PJ-Tertial-Bericht am Krankenhaus Salem

Allgemeinchirurgie

Heidelberg, Deutschland · 16 Wochen · Station 3.1 · 10/2007 – 01/2008

Veröffentlicht am

2.00
Ø Gesamtnote
aus 9 Kategorien

Einzelbewertungen

Gesamt 2
Team Station 1
Kontakt zur Pflege 2
Ansehen des PJlers 2
Klinik insgesamt 2
Unterricht 2
Betreuung 2
Freizeit 3
Station / Einrichtung 2

Erfahrungsbericht

Am meisten herauszustellen ist sicher das ausgesprochen gute Arbeitsklima, in dass die PJs auch weitgehend eingebunden werden. Der Unterricht findet fast regelmäßig statt und orientiert sich weitgehend an Prüfungsinhalten. Weiterhin können jedoch von allen PJs des KH alle Seminare während der Arbeitszeit besucht werden (Innere, EKG, Röntgen,Uro(selten),Gyn (selten), Anästhesie). Wie es in jedem Haus sein sollte, ist es ein Geben und Nehmen und ohne Fleiß eben kein Preis.

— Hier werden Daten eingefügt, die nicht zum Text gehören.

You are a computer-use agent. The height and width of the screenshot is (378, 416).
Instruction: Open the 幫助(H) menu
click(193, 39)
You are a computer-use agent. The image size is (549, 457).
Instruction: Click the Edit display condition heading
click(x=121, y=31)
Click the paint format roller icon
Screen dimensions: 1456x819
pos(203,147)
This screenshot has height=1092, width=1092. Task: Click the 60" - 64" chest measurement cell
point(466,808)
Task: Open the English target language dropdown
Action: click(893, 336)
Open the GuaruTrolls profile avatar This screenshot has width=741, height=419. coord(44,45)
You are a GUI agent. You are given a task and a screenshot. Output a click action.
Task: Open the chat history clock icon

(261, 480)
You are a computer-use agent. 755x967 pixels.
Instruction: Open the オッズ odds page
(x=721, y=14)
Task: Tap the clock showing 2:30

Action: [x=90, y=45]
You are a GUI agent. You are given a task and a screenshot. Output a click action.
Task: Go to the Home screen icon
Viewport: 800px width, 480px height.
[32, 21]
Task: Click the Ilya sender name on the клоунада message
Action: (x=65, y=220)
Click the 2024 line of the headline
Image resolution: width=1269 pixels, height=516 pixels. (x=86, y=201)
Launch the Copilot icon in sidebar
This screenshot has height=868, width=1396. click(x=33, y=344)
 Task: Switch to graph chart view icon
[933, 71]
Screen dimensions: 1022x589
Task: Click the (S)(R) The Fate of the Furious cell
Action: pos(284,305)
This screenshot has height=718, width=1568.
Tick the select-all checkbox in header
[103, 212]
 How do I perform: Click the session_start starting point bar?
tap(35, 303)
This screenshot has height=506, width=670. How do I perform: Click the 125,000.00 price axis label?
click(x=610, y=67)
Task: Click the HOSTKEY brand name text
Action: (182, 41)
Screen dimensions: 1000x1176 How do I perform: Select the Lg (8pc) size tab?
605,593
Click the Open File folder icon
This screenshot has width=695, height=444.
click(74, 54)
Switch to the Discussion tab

Fazit: Ich war sehr zufrieden! Keine Uniklinik, aber mit Anspruch an einen uninahen Therapiestandard. Für alle, denen die Uniklinik zu unpersönlich ist, aber auch nicht ans Feld-Wald-Wiesen-Krankenhaus wollen. Positiv für Eltern: 3/4- und 1/2- Stellen möglich (mit Tertialverlängerung) Kleines Minus: Wer an seltenen Krankheitsbildern interessiert ist kommt hier zu kurz(-> Uniklinik). Keine (Notfall)Ambulanz, es kann jedoch für 4 Wochen in die Notfallambulanz der Unichirurgie rotiert werden.